[Short task]: Copy out the entries below word for word, starting at the line that contains "This screenshot has" and ending after the line that contains "(x=948, y=191)". Leave the pictures out of your copy.
-- Start of Dataset entries --
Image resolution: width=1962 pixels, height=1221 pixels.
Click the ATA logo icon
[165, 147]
-- End of Dataset entries --
-- Start of Dataset entries --
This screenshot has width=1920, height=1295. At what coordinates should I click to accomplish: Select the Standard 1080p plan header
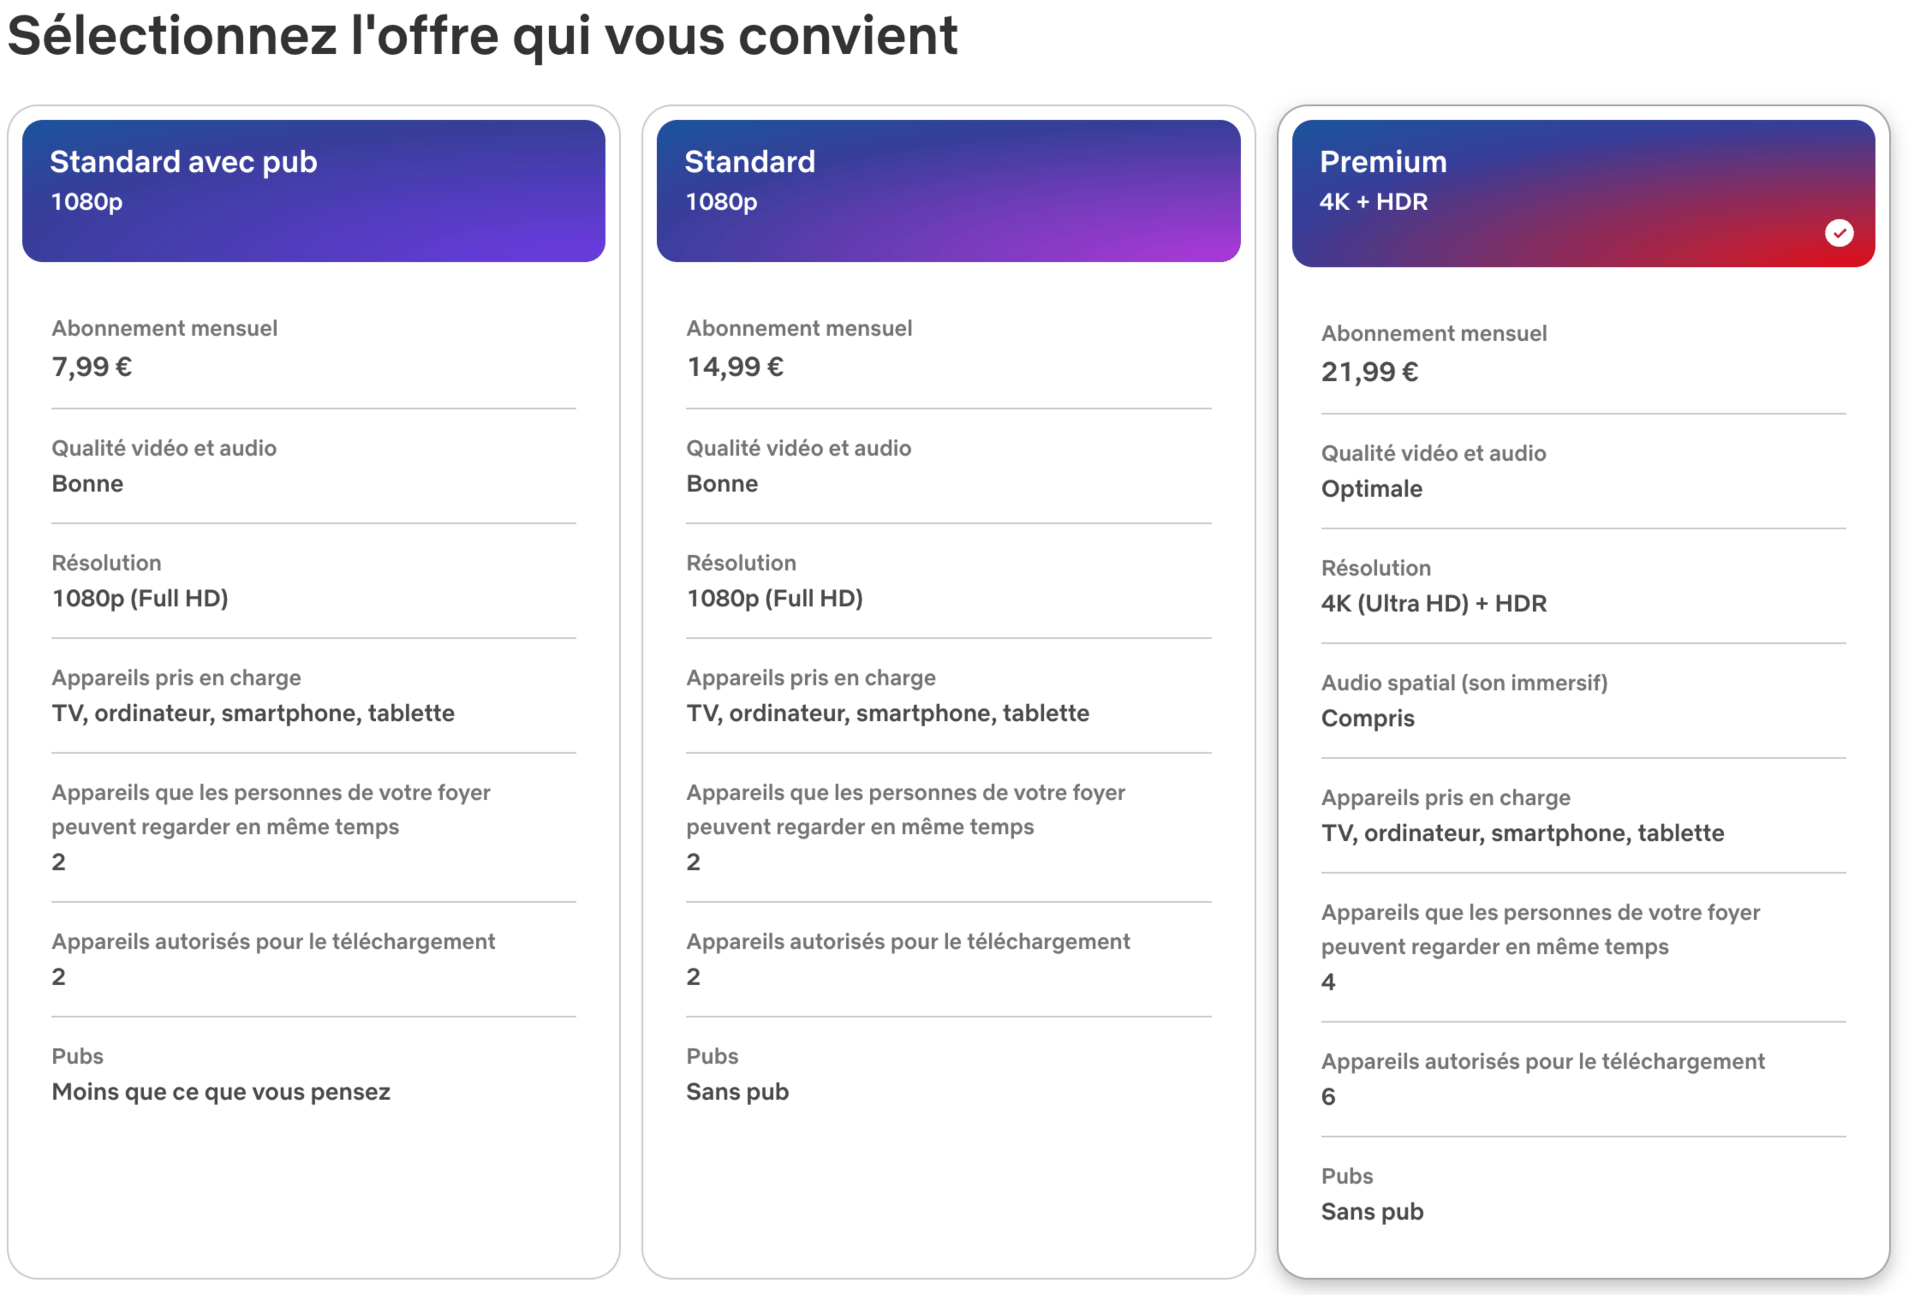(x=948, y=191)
-- End of Dataset entries --
-- Start of Dataset entries --
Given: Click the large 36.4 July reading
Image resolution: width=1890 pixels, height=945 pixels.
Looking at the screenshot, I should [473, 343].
-- End of Dataset entries --
[Completed exercise]:
This screenshot has width=1920, height=1295. At what coordinates should I click to accomplish: Select the Standard 1080p plan header
(x=948, y=191)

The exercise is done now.